# Finding intensity in YDSE set up

**Question**

Find the smallest distance OP such that the intensity at P is 50% of the intensity at O.

Wavelength is 600nm; Intensity of both sources is same (Io)

**Solution**

Let the intensity of the two sources, !!S_1!! and !!S_2!! be !!I_o!!.

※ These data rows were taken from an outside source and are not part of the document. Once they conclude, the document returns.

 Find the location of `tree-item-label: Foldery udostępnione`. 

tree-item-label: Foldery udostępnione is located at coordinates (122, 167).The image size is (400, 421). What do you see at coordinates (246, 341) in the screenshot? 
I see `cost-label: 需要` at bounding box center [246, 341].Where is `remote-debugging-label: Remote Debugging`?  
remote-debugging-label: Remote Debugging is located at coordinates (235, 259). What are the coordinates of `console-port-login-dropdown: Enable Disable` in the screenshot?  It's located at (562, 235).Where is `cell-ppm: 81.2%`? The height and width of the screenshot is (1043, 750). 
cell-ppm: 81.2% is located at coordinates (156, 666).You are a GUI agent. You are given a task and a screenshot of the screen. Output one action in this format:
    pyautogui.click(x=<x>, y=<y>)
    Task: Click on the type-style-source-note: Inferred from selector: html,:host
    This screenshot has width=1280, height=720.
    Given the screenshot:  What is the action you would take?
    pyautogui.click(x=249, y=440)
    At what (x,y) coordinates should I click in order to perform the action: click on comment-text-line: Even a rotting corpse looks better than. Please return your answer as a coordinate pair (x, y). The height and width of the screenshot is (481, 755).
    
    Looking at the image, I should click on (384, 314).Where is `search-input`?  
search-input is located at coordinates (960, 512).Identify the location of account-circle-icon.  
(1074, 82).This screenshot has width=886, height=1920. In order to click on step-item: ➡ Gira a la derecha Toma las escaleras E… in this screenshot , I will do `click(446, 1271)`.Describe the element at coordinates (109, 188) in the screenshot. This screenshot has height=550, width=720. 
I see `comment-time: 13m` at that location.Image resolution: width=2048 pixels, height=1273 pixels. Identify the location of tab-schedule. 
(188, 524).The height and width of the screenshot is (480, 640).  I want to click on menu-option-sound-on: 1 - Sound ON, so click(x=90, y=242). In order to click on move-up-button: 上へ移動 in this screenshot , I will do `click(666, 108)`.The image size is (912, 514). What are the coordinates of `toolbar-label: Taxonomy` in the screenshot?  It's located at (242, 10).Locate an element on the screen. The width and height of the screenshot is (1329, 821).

Therefore, the maximum intensity in the screen will be:

!!I_(max) = (sqrt(I_1) + sqrt(I_2))\^2!!

!!I_(max) = 4I_o!!

If intensity at point P is !!50%!! of !!I_(max)!!, it means

!!I_P = 2I_o!!

Intensity at any point P on the screen is given by:

!!I_P = I_1 + I_2 + 2sqrt(I_1 * I_2) cos (Δφ)!!

where, !!Δφ!! is the phase difference between the two rays, !!S_1P!! and !!S_2P!!.

Therefore,

!!2I_o = I_o + I_o + 2sqrt(I_o * I_o) cos(Δφ)!!

!!2I_o = 2I_o + 2I_o cos(Δφ)!!

!!1 = 1 + cos(Δφ)!!

!!cos(Δφ) = 0!!

!!Δφ = π/2!!

(since we have to find the smallest distance)

We know that,

!!("Phase difference") = (2π)/λ * ("Path difference")!!

or,

!!Δφ = (2π)/λ * (Δx)!!

where, !!Δx!! is the path difference.

Therefore,

!!Δx = λ/4!!

We know that in a YDSE set up,

!!Δx = (y * d)/D!!

where, !!y!! is the distance on the screen from the point O.

Subsituting the values of !!d!! and !!D!! and solving for !!y!!, we get:

!!y = 1.5mm!!

Hence, the smallest distance OP comes out to be !!1.5mm!!